If we conceded to Obama now, we could save a bundle.
I'm recoiling, not against the lack of real conservatism burning inside Mitt Romney nor to the fecklessness of the Romney campaign. I recoil against the pointless attacks on Romney by Republicans, conservatives and those who pretend they want Obama to lose.
Example: It was a conservative panel on a conservative network. Last Friday's jobs report was so awful that if you walked up to the sinkhole and yelled downward, "Awful!" you wouldn't hear an echo until the next jobs report. And what did those highly sophisticated panelists talk about? The weakness of this administration's job-generating? Or the exciting new opportunities this failure opens up for Romney? Nowhere near! Their deliberations pinwheeled around "Why is it that even when the ball floats slowly over home plate and Romney takes his heftiest swing, he just can't seem to hit it far enough?"
Is blaming the victim some new kind of fun? Is ignoring Obama and his team's failure a kind of journalistic shrewdness beyond my meager abilities to master? Sports will always be more popular than politics because there are scores – frequent, definitive and unargued-with. In politics, we wait up to four years for the score.
Political discussions are almost a hundred percent subjective, fielder's choice; there's no "score" for you to brag about or explain away. That makes it all the more maddening when those you think are your allies haul off and do harmful things unnecessarily. Suppose Rupert Murdoch had simply not said, "Romney should fire his entire staff"; suppose he'd commented on Romney's fundraising success or making a real fight for the battleground states; or suppose Murdoch had said nothing at all; would he be guilty of some cowardly political evasion? Or ignoring some "score"? Absolutely not. And when Murdoch damns the entire Romney team and gets an approving tweet from Jack Welch, Mr. American Business himself, the effect is beyond dismaying. How about devastating? And why? What am I missing?
Romney was far from my first choice as the main challenger to Barack Obama – but now he's the only one who can rid us of Obama. Remember the message from Obama through Russia's then-President Medvedev to Vladimir Putin: "After my election, I'll have more flexibility." "Flexibility" to do what? God forbid we have to find out! I classify an Obama win as a national disaster. Many of you pretend to agree.
So, what's the matter with you? Do you suppose there's some kind of political "heaven" where your eventual admittance will be a lot smoother if you can show you weren't all that keen on Romney in the first place? Are you aware Mitt Romney is the only American with the ways and means to save us all? England begged America, in 1940, when England stood alone, "If you cannot help us, please don't hinder us." That's an apt message from the Romney campaign to all who see the need to stop Obama.

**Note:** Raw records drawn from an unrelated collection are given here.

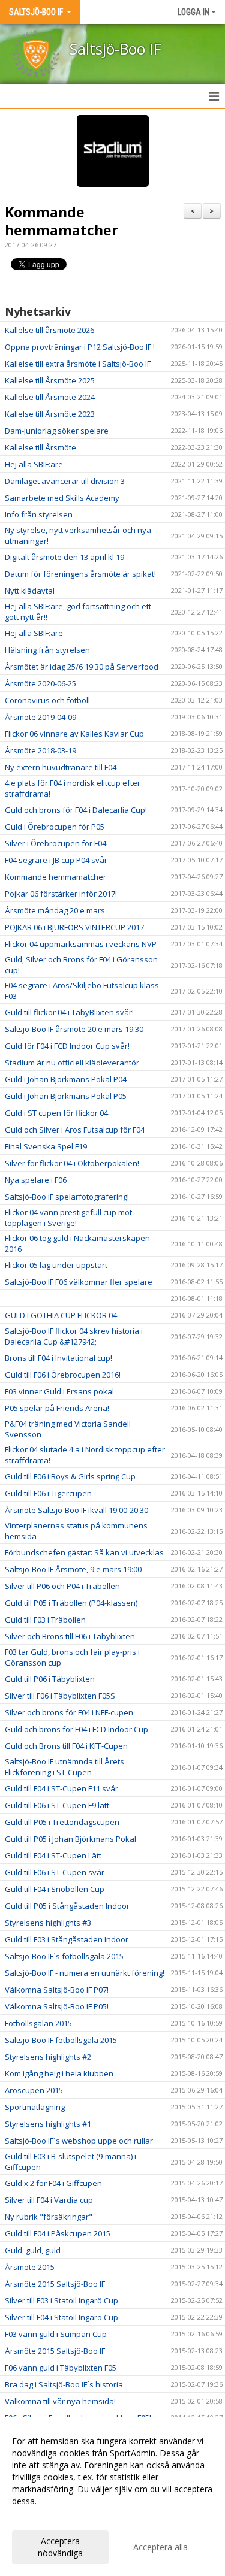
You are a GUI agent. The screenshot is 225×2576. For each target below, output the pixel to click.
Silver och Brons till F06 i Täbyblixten (70, 1636)
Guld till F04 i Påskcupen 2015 (57, 2233)
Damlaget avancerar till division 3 (65, 481)
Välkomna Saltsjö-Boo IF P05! (57, 2006)
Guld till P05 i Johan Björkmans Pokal (70, 1838)
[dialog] (112, 2496)
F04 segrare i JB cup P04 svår (56, 860)
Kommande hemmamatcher (61, 221)
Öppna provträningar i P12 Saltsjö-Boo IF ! (80, 346)
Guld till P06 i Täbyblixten (50, 1678)
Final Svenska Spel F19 (46, 1146)
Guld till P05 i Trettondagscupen (62, 1822)
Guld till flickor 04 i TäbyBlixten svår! (69, 1012)
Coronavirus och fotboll (47, 700)
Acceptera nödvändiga (60, 2547)
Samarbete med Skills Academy (62, 497)
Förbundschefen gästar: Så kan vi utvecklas (84, 1552)
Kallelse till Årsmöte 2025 (50, 380)
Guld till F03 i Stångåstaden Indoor (66, 1939)
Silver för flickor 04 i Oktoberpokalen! (72, 1163)
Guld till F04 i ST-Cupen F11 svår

Nobody's asking you to lie, or even spin. Just select which pro-Romney truths glide most comfortably off your tongue and let's hear them; loudly and with enthusiasm. It's no crime to feign enthusiasm, in a worthy cause. Enthusiasm is vital in politics. Your own vote requires no enthusiasm. But your ability to get others to the polls, to donate, to volunteer, to get good things going – that demands enthusiasm. Morale is major. And with early love of Obama gone four years sour, Romney is much better positioned today to generate higher and wilder waves of morale.
If I can show enthusiasm for Romney, without a single day of acting school, you've got no excuse. Blunders. Failures. Disappointments. Cosmic idiocies. We've got them all, and our production rate is sure to climb in these remaining weeks. But that's no excuse for failure to get in there and yell and scream and fight and produce and get it done for Mitt Romney.
This is the most important point I can make, and I'm sorry it's so smoky and abstract. Everybody facing a crisis with the one he wants to marry, or the angry boss, or his frowning military superiors asks himself the same question as sweat trickles down his spine; namely, "Is it too late, or do I still have a chance?"
The good news is, despite everything that's gone wrong and balls not being hit far enough and – horrors! – jet-skiing on vacation, Mitt Romney still has an excellent chance of beating Obama. But that chance can't take many more demands from the likes of Rupert Murdoch to sack the whole crew, seconded by former GE boss Jack Welch, and allegedly conservative TV panelists turning the spotlight on Romney rather than Obama when the June jobs report translates into Obama's Stalingrad, and legions and legions of you still emitting sulfuric fumes about what kind of conservative Romney is and is not.
I have a dream! On Election Night, the anchor-people will interrupt themselves and tell us, "Romney has just been declared inadequately conservative by the Rasmussen, Gallup and Zogby polls; however, he has just crossed the 270 electoral-vote threshold, making an even less conservative candidate the ex-president of the United States."